Longitude: -4.9777 / 4°58'39"W

OS Eastings: 194418

OS Northings: 206624

OS Grid: SM944066

Mapcode National: GBR G7.BNY9

Mapcode Global: VH1RZ.N0TV

Entry Name: Fort Scoveston

Scheduled Date:

Source: Cadw

Source ID: 460

Cadw Legacy ID: PE339

Schedule Class: Defence

Category: Fort

Period: Post Medieval/Modern

County: Pembrokeshire (Sir Benfro)

Community: Llanstadwell (Llanstadwel)

Traditional County: Pembrokeshire


The monument comprises a fort built between 1861 and 1868 part of an intended north line of defences for Pembroke Dockyard developed during the threat of French invasion under Napoleon III. Only this fort of a chain of land forts from Newton Noyes to Burton Mountain was built. It is sited on a low hill with views across the countryside and comprises a very large hexagonal building with sides of 120m, surrounded by a dry moat some 8m deep and 11m wide with stone-revetted escarpment walls, natural rock forming the counter-scarp. There is a single entrance on the south approached by a serpentine road to what was a wooden bridge and is now an earth causeway. The entrance leads through a stone archway into a tunnel through a massive earth bank. The moat was covered by one double and four single two-storey ‘caponnieres’ – structures providing both access and cover; each has 4 gun embrasures and musketry loopholes. The fort was designed to have 32 guns sited on the ramparts served by 12 expense magazines set into traverses with each gun position protected from behind by earth. An earth bank also ran across the central parade ground. The garrison of 128 men was accomodated in the five caponnieres together with 12 barrel-vaulted bomb-proof casemates. Two barrel vaulted underground chambers formed the magazine was under the northwest rampart.

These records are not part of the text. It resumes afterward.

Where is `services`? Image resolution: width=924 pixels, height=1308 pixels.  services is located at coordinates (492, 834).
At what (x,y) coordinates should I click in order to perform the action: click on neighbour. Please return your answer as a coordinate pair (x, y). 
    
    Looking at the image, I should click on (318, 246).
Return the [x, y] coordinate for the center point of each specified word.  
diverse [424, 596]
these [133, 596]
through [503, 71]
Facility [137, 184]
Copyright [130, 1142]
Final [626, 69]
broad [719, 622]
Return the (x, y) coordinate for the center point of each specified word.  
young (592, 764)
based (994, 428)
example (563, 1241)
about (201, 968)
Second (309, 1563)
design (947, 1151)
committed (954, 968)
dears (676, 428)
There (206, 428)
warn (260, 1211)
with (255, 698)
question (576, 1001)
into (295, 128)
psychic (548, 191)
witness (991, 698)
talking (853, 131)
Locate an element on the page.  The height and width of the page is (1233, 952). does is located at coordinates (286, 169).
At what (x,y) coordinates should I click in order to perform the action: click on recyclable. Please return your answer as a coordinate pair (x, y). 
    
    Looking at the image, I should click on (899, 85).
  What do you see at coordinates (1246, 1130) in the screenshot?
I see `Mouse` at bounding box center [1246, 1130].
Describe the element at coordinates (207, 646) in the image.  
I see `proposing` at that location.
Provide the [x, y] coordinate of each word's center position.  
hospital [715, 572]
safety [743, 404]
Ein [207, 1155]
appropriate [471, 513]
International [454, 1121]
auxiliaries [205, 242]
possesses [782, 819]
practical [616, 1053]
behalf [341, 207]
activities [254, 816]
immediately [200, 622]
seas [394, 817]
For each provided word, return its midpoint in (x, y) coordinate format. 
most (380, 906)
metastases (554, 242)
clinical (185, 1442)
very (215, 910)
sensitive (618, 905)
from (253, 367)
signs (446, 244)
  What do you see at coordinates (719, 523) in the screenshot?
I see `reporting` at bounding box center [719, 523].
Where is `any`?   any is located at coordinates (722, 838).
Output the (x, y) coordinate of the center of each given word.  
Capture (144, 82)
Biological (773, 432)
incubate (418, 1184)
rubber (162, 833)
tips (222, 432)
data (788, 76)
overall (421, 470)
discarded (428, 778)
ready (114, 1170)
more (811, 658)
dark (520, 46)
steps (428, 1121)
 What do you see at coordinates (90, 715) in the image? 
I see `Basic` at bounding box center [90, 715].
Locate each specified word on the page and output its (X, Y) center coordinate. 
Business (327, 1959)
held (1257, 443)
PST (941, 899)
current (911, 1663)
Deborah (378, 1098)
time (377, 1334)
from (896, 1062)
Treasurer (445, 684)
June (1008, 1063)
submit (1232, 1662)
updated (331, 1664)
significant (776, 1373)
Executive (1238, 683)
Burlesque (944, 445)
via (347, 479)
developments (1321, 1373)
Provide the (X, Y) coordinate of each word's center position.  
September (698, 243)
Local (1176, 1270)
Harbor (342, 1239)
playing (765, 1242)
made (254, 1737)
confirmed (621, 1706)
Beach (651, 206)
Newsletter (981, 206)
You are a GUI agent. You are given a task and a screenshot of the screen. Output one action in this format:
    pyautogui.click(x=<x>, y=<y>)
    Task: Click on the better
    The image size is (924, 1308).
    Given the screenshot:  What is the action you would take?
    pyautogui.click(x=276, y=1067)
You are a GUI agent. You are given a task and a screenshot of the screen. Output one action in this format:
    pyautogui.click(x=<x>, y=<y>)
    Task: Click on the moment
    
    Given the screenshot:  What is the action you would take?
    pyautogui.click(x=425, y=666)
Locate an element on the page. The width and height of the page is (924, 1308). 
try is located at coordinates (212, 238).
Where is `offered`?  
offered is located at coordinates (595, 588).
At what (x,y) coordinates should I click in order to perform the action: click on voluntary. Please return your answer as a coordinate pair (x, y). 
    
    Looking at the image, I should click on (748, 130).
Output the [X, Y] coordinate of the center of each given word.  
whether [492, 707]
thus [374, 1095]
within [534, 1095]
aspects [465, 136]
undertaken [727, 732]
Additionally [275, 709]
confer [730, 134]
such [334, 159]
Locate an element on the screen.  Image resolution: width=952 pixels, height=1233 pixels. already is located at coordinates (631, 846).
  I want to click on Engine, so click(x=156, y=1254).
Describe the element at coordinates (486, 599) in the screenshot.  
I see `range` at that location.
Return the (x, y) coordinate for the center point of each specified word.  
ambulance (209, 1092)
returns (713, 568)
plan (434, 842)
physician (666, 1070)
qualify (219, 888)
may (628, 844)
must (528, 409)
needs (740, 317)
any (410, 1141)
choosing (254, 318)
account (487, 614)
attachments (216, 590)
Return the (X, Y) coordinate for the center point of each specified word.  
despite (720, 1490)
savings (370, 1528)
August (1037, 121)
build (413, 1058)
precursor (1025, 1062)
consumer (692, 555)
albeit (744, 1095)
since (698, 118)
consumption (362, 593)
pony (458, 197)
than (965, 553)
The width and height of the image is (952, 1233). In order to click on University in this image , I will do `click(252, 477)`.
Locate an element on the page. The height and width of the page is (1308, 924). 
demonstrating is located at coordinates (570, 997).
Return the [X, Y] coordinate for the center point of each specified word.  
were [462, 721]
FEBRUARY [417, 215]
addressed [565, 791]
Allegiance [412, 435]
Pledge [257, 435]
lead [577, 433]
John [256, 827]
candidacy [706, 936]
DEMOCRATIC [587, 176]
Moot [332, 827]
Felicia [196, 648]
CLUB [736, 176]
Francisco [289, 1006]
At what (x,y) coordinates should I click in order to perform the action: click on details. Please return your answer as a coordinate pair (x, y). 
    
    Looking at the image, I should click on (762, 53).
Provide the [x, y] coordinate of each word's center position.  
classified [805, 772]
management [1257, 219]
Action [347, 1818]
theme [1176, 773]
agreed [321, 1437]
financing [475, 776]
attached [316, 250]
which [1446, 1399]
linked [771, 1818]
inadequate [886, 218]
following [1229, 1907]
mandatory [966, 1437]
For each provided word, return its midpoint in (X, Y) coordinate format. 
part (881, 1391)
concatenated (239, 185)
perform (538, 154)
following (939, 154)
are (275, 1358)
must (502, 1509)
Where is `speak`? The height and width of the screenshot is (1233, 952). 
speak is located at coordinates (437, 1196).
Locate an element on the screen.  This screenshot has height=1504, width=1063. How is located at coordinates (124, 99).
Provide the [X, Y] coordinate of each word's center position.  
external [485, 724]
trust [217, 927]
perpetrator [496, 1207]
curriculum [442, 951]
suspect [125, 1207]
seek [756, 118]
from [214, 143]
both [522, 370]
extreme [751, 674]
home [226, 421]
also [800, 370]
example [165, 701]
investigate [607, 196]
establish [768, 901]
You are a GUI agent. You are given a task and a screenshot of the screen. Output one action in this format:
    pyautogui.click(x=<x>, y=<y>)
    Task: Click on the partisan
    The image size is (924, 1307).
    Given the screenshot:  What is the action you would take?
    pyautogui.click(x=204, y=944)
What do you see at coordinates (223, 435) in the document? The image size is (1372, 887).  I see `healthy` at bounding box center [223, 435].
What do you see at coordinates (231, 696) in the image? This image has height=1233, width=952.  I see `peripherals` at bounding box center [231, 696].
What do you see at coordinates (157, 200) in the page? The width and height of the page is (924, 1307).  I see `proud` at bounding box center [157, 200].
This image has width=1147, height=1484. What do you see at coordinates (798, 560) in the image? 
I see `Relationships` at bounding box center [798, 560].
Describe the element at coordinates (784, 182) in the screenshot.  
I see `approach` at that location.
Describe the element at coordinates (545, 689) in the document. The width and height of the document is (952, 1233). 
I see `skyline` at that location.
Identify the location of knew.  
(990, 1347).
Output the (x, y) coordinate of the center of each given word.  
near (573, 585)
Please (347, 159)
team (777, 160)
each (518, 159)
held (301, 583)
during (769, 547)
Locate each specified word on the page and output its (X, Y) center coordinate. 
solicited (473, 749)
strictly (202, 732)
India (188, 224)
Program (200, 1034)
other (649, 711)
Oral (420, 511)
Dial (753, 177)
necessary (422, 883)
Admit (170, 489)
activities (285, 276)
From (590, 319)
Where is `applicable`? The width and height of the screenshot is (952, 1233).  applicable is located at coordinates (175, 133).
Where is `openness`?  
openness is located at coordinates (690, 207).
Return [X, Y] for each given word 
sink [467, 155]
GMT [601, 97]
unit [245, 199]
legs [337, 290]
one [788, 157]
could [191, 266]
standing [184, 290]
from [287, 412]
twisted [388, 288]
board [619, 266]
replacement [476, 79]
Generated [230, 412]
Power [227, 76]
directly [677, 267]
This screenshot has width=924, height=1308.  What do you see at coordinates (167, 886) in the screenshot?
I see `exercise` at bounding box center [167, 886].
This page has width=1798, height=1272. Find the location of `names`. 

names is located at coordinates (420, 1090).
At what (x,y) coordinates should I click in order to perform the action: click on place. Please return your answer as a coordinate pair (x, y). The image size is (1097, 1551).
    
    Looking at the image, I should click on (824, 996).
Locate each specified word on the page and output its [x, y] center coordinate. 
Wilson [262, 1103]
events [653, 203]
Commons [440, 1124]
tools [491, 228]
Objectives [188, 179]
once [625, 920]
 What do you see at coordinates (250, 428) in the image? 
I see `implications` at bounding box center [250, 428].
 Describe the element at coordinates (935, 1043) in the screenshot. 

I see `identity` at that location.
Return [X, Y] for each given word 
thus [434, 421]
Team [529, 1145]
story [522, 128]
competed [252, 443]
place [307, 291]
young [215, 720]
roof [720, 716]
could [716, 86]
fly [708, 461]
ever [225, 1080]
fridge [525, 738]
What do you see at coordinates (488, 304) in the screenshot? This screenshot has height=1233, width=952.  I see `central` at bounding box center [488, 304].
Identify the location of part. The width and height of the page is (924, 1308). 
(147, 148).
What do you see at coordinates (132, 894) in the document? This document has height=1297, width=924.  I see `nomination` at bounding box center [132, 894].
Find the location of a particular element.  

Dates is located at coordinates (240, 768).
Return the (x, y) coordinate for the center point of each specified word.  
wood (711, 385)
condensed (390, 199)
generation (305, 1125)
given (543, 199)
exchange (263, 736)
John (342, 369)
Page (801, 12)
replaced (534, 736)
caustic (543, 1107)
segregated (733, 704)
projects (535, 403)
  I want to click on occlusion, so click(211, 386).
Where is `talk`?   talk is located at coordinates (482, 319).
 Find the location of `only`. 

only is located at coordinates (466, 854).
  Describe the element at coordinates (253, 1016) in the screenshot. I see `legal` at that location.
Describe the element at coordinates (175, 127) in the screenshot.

The monument is of national importance for its potential to enhance our knowledge of 19th century military organisation. The monument forms an important element within the wider context of the military history of Wales and the structures may contain well preserved archaeological evidence concerning chronology, layout and building techniques.

The scheduled area comprises the remains described and areas around them within which related evidence may be expected to survive.